Muchos de los que no conocían del “conflicto” (eufemismo de ocupación territorial por los hebreos) palestino-israelí se dieron cuenta de él, pero de una manera atroz y cruda durante los 22 días que duró esa aniquilación. Los medios de todo el planeta lo transmitieron --televisión, radio y prensa--; resultó imposible abstraerse de esa realidad para muchos tan “lejana” (¿?) como inhumana: niños, mujeres, ancianos, arrancados sin darse cuenta de sus vidas, rotos, desmembrados, confundidos con el polvo que levantaban “las bombas inteligentes”, que, de pronto, “erraban” sus blancos. (Aún sueño con los tres niños palestinos de una misma familia que fueron asesinados; uno murió con los ojos semiabiertos. ¿Qué fue lo último que habrá visto? ¡Cómo el alma se le evaporaba de su cuerpo injustamente!)    

Pero las voces que se alzaron contra ese moderno holocausto --palabra hasta hace poco restringida sólo para referirse a la masacre realizada contra los judíos, la Shoah para ellos-- no fueron las de los timoratos líderes mundiales, sino la de millones de ciudadanos que, ante esta sanguinaria acción, se manifestaron en casi todas las ciudades del planeta contra el terrorismo hebreo, que cercó, arrolló y demolió ese frágil pedazo de tierra llamado Gaza, esa franja que cada vez más parece un hilo (¿han visto los mapas de Palestina antes de los 60?). La ONU se quedó como la Gioconda: pintada y con una sonrisa tan tímida como difuminada.
 
Sus miembros no son beatos
Estamos claros, Hamas no es un dechado de virtudes ni mucho menos. Sus miembros no son beatos, sus acciones así lo exteriorizan, pero este grupo ganó limpiamente las elecciones de hace dos años, y con ello el estado judío se arrogó el derecho de emprender cualquier tipo operación bélica en el territorio sin miramientos ni moral por los “daños colaterales” (masacre de inocentes), con la justificación que Hamas (su enemigo) tiene el mando de la franja. ¿Fue esto casual, la presentación al juego electoral de este grupo (en la lista mundial de organizaciones terroristas) y su posterior triunfo, de por sí esperado por su posición a la que muchos palestinos se adhieren? Las tramas siempre han existido.              

E incursionaron en la franja con nombre de guerra: “Plomo fundido”, muy concreto. Pero además de plomo hicieron llover fósforo blanco y usaron toda clase de armas prohibidas (¿qué arma no debería ser prohibida?) durante 22 días inacabables contra esa población; se cerraron las fronteras para que no entrara la ayuda humanitaria, y hasta la escuela de la ONU fue bombardeada (¿un aviso?). No hubo respeto alguno hacia los derechos humanos de los palestinos, ni hacia los más elementales.

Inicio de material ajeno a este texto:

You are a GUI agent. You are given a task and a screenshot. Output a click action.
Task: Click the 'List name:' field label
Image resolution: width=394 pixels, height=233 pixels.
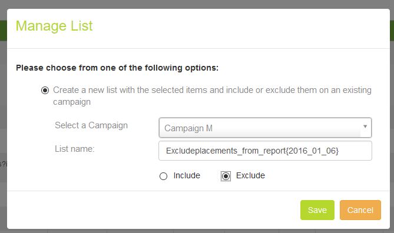pyautogui.click(x=75, y=149)
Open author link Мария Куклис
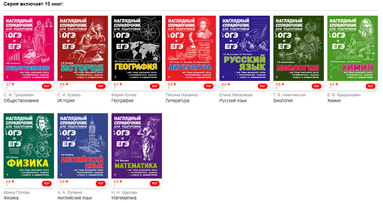The width and height of the screenshot is (383, 203). click(124, 95)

¿Hamas provocó y ellos se defendieron? Aunque la vida es invaluable, la desproporción es un “poco” (sarcasmo) evidente; veamos las matemáticas, que muchas veces no mienten: según organismos que defienden los derechos humanos en Oriente próximo, entre 2001 y mediados de 2008 murieron 23 israelíes por lanzamientos de proyectiles desde Gaza; en ese mismo periodo las víctimas palestinas ascendían a 3,800, de las cuales casi mil fueron niños. La diferencia simplemente es abismal, como lo es en esta nueva ofensiva bélica que se llevó a cabo: casi 1,500 palestinos muertos, la mayoría civiles: mujeres, ancianos y muchos… muchos niños. Injustificable desde cualquier punto de vista, y que hoy, más de un mes después, parece haber caído en el olvido.  

Fue tan brutal y despiadado el ataque, que hasta el mismo titular del Pontificio Consejo para la Justicia y la Paz del Vaticano hace algunas semanas denunciaba que “Gaza se parece cada vez más a un campo de concentración” y que Israel “pisotea la dignidad humana al atacar a víctimas inermes”. ¿Estarán los judíos repitiendo las prácticas de las que fueron víctimas hace 70 años? La destrucción que han hecho en Gaza en 22 días así parece anunciarlo.